NPs and PAs Can Now Officially Prescribe Buprenorphine for Opiate Dependency Treatment in New York
During 2016, the Comprehensive Addiction and Recovery Act (CARA) was passed by Congress in an attempt to improve addiction treatment. The law amended the Controlled Substance Act to allow Nurse Practitioners (NP) and Physician Assistants (PA) to prescribe buprenorphine (also known as Suboxone), a drug commonly used to treat opiate addiction.
Up until recently, New York regulations had not been amended to reflect this change in federal law. However, on May 3, 2017, an emergency regulation was issued by the New York Department of Health to amend the applicable regulation (10 NYCRR 80.84). This emergency regulation uses the word “practitioner” instead of “physician,” thereby permitting NPs and PAs to prescribe buprenorphine in New York, effective May 3, 2017.

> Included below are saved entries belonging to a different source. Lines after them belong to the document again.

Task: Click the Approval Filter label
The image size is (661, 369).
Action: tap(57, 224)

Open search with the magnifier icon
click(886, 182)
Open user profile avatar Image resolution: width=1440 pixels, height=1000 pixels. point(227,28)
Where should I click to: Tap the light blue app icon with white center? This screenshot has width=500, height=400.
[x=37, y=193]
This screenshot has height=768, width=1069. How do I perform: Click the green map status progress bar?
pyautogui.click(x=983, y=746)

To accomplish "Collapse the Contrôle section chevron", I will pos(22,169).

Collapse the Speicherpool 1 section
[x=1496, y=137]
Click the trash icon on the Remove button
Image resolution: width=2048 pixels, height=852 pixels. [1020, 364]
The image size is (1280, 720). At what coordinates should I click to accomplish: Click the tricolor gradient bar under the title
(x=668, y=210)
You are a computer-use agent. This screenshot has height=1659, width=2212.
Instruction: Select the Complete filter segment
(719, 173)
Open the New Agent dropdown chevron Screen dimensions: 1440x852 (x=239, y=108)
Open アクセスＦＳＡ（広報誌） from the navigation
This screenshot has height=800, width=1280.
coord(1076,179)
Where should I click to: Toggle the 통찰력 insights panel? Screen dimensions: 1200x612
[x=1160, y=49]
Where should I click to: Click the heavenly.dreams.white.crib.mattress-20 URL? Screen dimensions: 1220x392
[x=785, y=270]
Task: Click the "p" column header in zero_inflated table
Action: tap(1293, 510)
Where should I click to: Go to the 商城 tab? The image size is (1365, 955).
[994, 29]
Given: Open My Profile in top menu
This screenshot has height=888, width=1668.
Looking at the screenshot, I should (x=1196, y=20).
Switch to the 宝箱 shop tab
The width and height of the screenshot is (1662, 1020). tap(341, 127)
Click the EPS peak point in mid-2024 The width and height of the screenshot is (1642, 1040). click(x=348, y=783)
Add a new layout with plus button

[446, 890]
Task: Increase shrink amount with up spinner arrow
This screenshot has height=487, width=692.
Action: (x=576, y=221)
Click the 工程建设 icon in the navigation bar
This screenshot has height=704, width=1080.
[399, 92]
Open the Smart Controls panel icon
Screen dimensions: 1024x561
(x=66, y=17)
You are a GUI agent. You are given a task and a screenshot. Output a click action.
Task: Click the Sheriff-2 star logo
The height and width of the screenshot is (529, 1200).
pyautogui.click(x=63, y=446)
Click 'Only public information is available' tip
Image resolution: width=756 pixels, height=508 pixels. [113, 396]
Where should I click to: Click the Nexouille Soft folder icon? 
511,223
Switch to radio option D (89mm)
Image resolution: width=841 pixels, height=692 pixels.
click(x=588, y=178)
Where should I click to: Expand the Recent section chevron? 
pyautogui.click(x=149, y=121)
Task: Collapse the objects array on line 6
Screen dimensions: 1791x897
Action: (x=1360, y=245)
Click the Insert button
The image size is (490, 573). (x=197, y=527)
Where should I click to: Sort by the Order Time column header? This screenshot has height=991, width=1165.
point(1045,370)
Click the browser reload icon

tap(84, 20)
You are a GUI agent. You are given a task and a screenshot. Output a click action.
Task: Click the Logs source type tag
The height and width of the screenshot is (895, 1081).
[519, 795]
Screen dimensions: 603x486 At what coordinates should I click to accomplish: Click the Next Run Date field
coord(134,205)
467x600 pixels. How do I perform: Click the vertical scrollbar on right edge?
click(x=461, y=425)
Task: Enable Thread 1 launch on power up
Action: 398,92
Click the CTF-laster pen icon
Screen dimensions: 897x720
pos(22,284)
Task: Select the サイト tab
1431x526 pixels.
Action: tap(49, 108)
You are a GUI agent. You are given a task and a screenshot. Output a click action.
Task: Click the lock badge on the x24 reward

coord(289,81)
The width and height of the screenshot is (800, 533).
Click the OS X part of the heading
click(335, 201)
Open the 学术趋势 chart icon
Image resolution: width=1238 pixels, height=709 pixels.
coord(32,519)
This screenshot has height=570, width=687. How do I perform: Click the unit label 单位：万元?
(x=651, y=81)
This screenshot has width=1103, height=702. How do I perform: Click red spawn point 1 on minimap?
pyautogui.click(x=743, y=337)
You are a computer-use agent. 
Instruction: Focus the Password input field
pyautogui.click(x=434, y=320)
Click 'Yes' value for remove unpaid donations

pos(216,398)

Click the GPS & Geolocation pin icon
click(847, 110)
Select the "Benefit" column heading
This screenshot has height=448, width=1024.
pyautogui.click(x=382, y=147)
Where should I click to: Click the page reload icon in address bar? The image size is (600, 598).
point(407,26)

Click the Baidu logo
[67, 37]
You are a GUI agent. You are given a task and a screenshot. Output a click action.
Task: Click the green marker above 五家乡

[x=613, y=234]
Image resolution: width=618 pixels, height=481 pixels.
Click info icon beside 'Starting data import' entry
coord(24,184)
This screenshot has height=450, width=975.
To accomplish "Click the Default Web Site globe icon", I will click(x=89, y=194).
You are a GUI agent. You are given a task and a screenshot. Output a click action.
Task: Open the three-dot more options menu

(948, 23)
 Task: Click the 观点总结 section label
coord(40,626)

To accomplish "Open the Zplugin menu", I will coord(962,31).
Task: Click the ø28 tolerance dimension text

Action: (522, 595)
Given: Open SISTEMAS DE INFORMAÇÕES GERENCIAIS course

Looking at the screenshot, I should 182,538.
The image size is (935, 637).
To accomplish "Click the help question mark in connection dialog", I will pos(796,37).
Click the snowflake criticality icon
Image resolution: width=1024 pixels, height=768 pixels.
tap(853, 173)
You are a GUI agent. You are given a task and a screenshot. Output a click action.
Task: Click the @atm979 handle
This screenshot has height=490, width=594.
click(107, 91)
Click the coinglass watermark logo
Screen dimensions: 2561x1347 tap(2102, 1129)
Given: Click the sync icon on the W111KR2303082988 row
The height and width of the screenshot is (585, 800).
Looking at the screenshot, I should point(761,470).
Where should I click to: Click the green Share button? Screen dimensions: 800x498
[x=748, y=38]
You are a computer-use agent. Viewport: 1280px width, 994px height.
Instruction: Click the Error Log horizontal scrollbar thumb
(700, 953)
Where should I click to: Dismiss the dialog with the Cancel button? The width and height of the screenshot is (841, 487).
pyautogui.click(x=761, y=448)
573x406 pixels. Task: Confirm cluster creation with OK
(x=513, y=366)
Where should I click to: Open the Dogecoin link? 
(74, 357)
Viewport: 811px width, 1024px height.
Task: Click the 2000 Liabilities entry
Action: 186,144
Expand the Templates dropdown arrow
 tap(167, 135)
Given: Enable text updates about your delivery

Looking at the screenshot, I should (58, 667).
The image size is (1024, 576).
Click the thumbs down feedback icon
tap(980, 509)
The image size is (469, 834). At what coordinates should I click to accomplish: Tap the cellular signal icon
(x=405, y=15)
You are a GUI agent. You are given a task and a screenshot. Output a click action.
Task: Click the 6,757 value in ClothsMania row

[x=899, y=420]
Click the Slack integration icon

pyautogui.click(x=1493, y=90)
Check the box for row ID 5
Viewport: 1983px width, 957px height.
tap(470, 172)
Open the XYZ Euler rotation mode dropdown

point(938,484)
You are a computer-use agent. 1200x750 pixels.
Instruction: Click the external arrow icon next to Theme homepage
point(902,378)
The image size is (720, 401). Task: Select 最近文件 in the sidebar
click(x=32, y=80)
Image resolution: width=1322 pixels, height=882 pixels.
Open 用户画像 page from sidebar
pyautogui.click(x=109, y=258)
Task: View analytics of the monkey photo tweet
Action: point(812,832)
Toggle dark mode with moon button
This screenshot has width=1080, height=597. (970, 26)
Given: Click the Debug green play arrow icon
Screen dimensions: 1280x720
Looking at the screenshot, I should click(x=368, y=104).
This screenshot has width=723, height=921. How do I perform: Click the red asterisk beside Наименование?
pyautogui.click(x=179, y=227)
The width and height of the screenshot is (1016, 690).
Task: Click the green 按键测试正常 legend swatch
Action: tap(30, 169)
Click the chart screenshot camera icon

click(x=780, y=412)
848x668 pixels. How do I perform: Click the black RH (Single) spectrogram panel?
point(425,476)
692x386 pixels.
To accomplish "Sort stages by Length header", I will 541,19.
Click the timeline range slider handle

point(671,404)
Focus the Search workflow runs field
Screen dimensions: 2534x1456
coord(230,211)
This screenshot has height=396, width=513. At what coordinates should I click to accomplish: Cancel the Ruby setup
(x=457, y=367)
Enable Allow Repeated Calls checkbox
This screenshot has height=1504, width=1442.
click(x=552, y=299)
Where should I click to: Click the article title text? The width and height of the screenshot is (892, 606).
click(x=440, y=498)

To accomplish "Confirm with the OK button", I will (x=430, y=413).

In order for an NP or PA to prescribe buprenorphine, they must receive 24 hours of initial training, complete a waiver notification form, send a copy of their training certification to The Substance Abuse and Mental Health Services Administration (SAMHSA), and await approval by SAMHSA. Once approved, NPs and PAs will receive an email confirming their waiver and a special Drug Enforcement Agency (DEA) identification number. This special DEA number must be included on all buprenorphine prescriptions for opiate addiction treatment, in addition to the regular DEA number.Finally, with respect to buprenorphine prescribing for NPs and PAs, it is anticipated that the supervisory role of a physician and the language related to “collaborating/supervising physicians” will be addressed in the near future.